**WORK TO BE COMPLETED:**
After finding the line with "Task: Launch Internet Explorer from taskbar" in the entries below, copy that line and each one after it exactly, through the last line, and omit pictures.

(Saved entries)
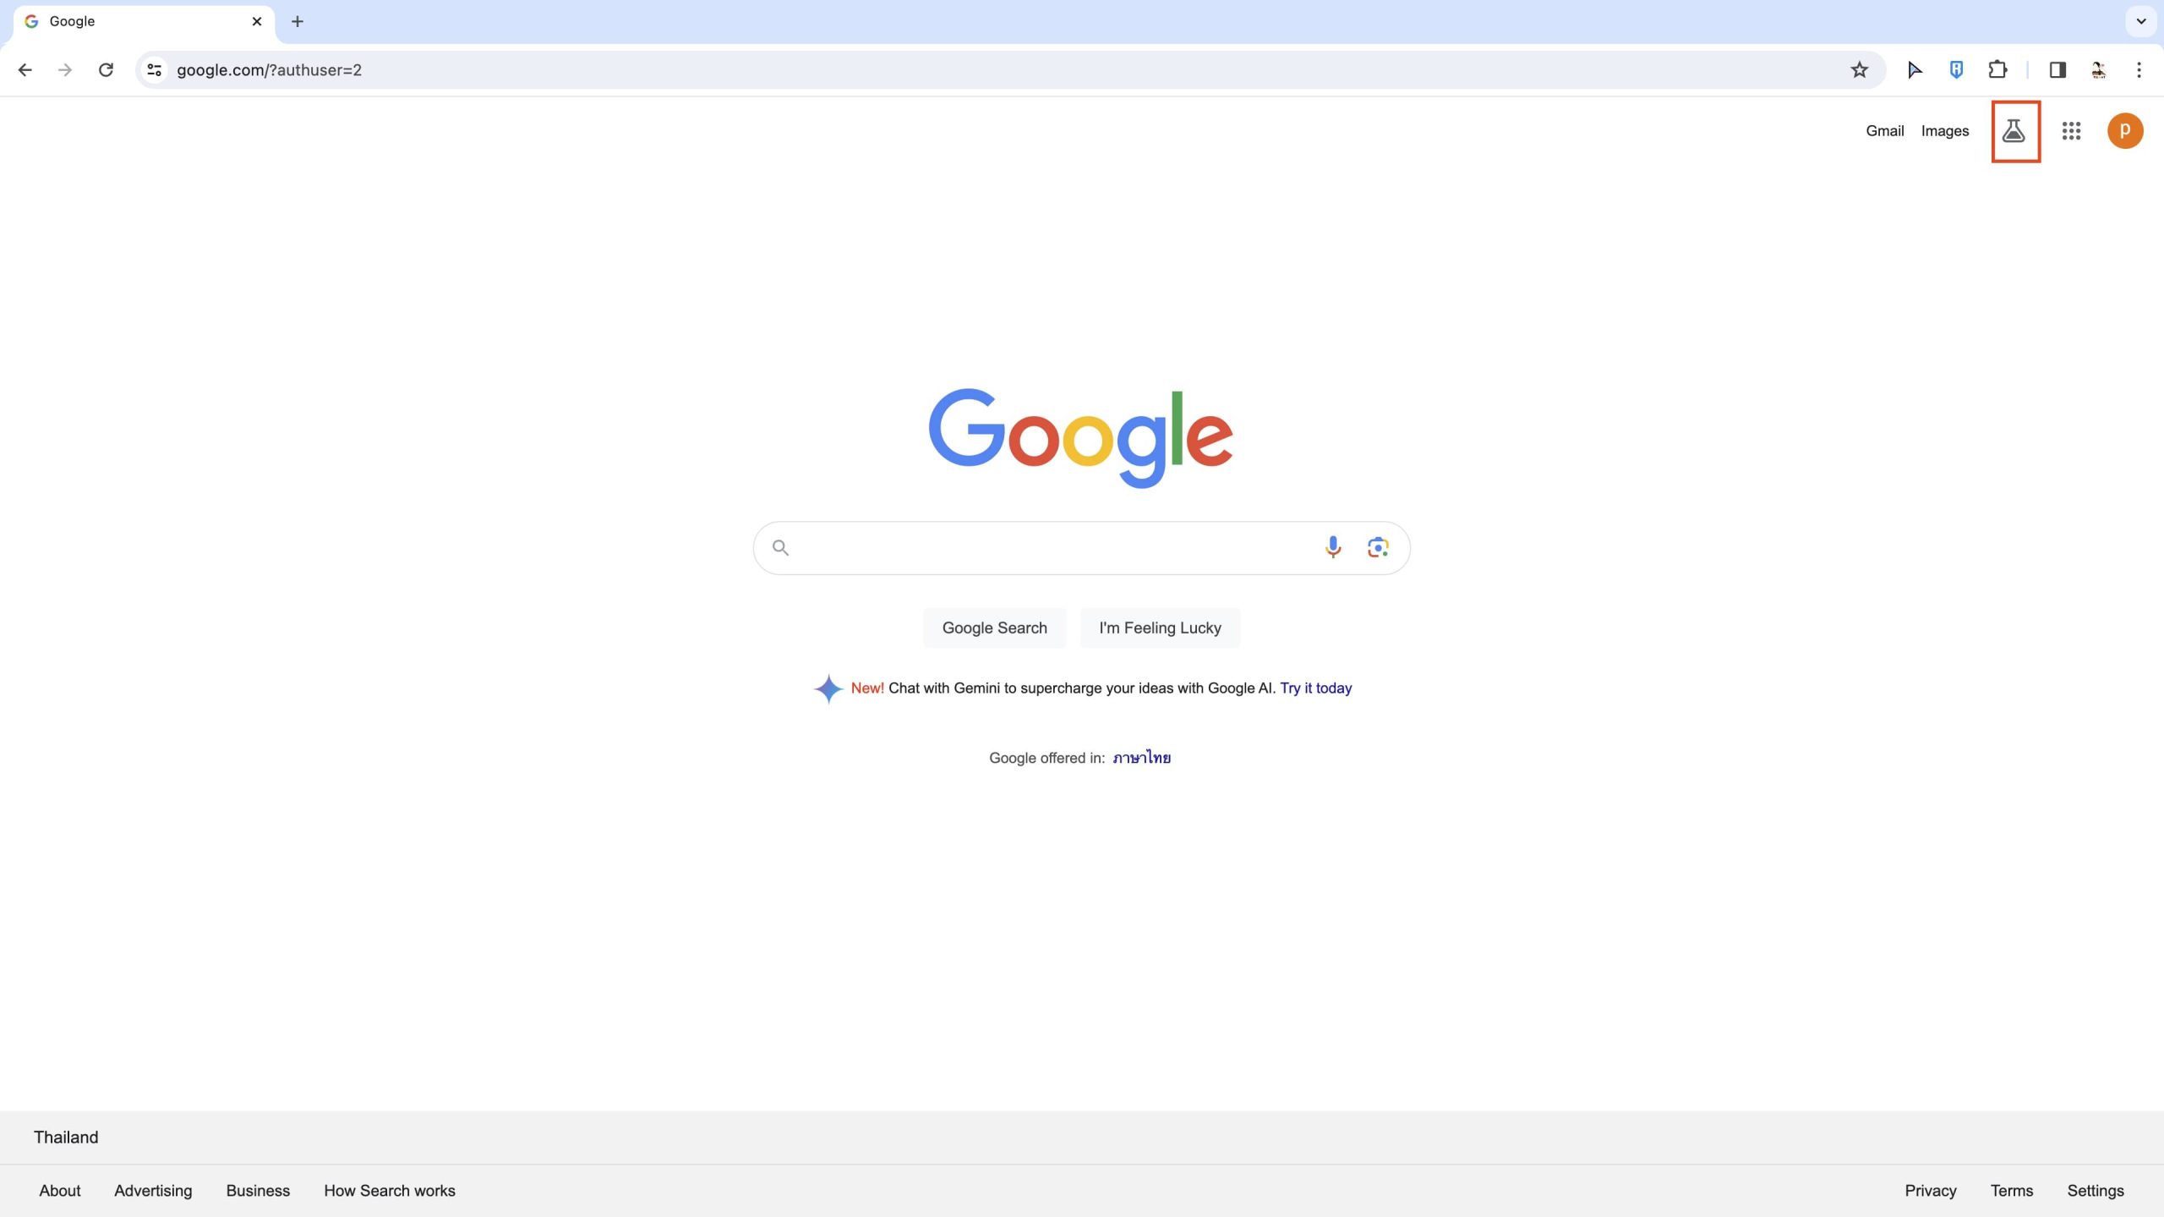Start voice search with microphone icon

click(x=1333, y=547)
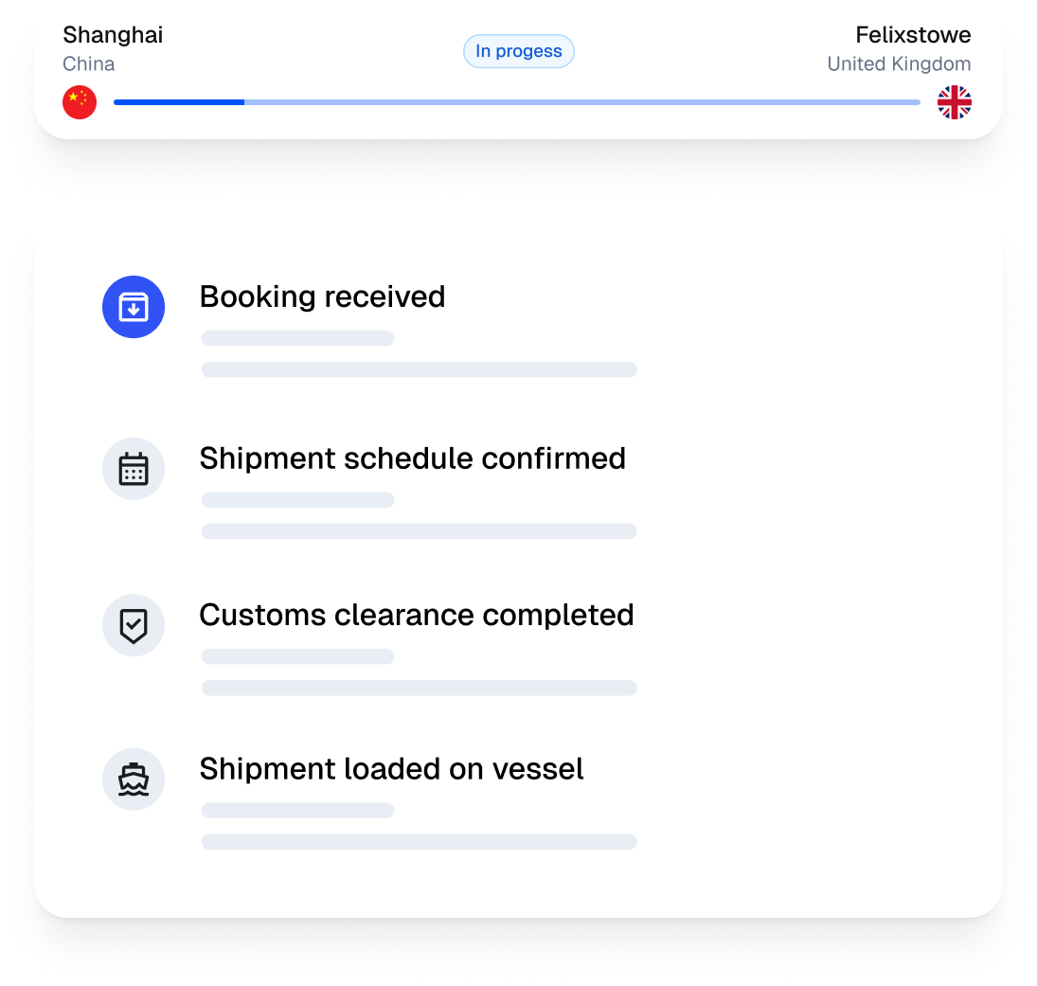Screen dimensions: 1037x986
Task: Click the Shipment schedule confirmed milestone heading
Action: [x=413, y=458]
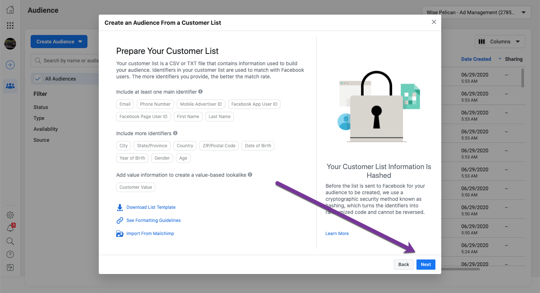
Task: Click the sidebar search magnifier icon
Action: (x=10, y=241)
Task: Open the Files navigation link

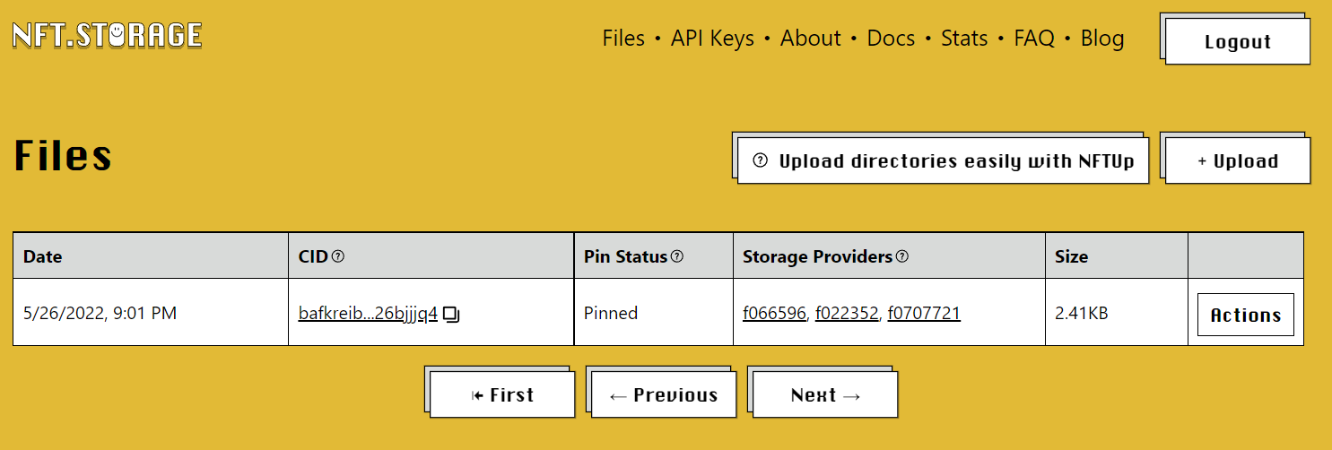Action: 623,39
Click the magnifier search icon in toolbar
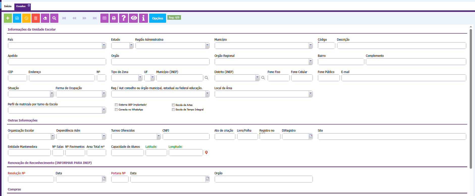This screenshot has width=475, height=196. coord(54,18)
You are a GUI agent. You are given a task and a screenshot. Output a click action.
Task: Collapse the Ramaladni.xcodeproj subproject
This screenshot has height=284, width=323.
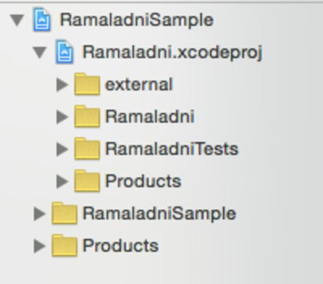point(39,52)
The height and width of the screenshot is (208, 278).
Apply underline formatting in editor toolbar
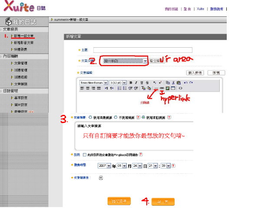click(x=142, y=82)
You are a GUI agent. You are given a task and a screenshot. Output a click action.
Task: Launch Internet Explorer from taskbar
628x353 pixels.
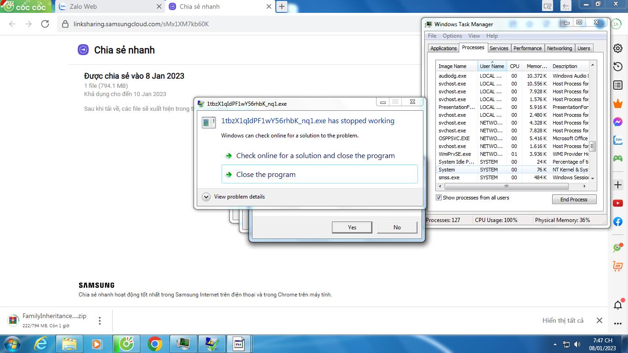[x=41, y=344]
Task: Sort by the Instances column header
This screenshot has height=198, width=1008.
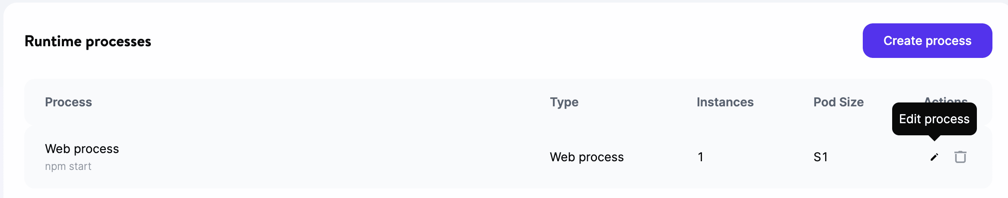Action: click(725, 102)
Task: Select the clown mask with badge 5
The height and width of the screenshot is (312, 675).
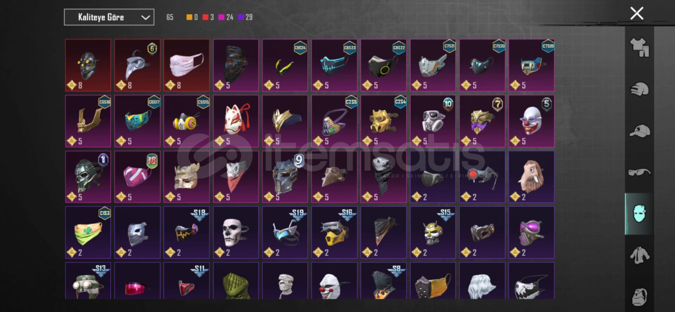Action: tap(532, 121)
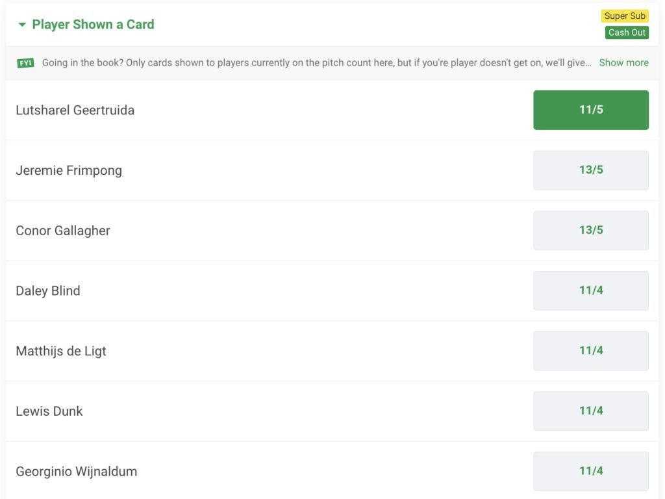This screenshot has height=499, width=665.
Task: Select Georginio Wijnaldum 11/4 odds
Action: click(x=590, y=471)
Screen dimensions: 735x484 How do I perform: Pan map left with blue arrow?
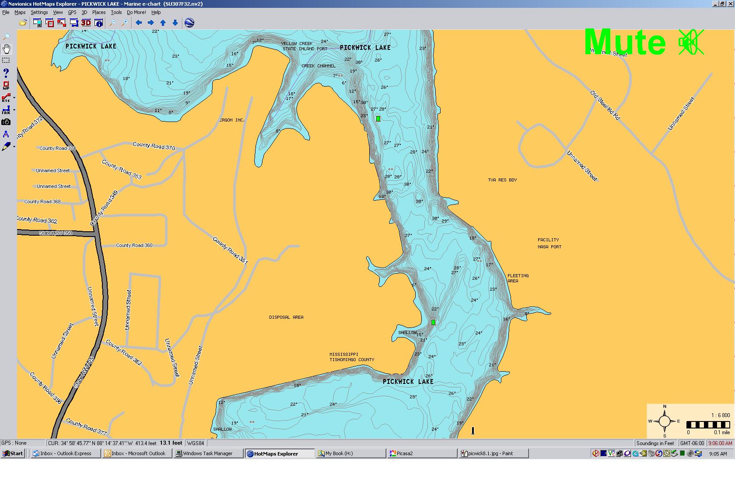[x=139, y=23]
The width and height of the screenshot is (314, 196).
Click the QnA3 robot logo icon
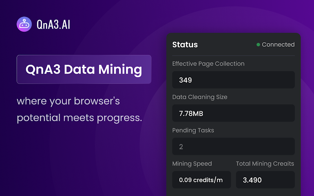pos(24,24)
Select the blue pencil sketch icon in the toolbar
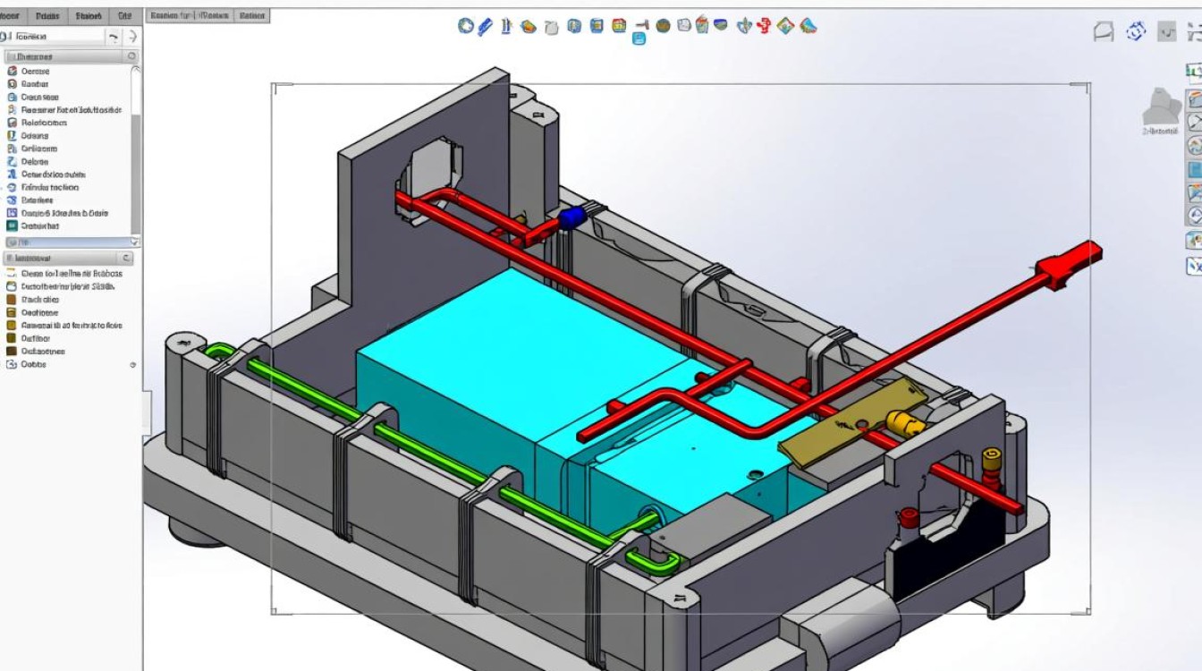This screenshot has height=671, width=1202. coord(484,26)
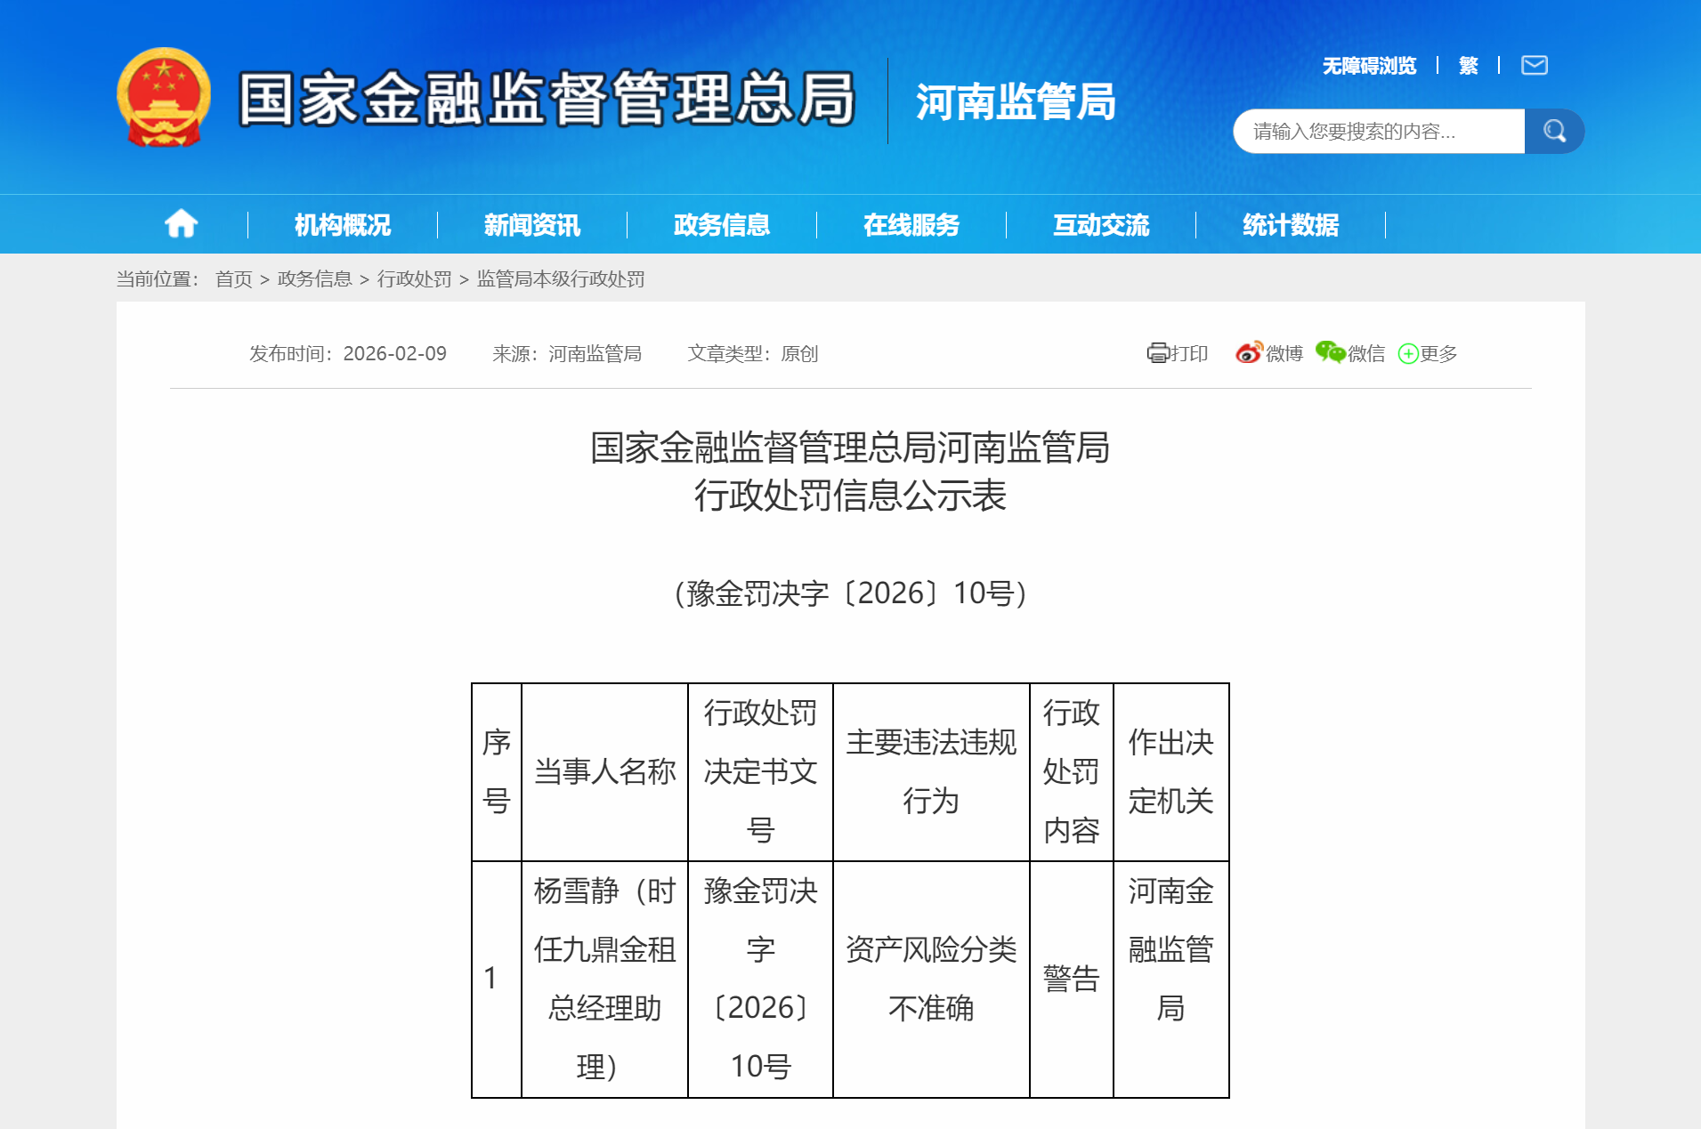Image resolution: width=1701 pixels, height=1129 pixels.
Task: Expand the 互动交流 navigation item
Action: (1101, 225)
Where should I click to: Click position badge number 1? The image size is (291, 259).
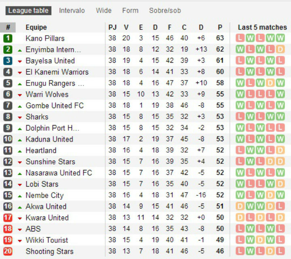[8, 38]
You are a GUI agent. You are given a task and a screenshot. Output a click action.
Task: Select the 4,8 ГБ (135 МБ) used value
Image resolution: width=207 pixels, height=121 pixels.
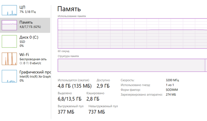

**TASK OUTPUT:**
Task: Launch Internet Explorer from taskbar
628x353 pixels.
[x=41, y=344]
Task: Sort by the Instances column header
This screenshot has height=198, width=1008.
Action: click(725, 102)
Task: Select the clown mask with badge 5
The height and width of the screenshot is (312, 675).
Action: tap(532, 121)
This screenshot has height=499, width=665.
Task: Select Georginio Wijnaldum 11/4 odds
Action: click(x=590, y=471)
Screen dimensions: 735x484 How do I perform: Pan map left with blue arrow?
[x=139, y=23]
The width and height of the screenshot is (314, 196).
Click the QnA3 robot logo icon
pos(24,24)
Select the blue pencil sketch icon in the toolbar
This screenshot has height=671, width=1202. coord(484,26)
Image resolution: width=1701 pixels, height=1129 pixels.
Task: Expand the 互动交流 navigation item
Action: (1101, 225)
Where should I click to: Click position badge number 1? The image size is (291, 259).
[8, 38]
You are a GUI agent. You are given a task and a screenshot. Output a click action.
Task: Select the 4,8 ГБ (135 МБ) used value
Image resolution: width=207 pixels, height=121 pixels.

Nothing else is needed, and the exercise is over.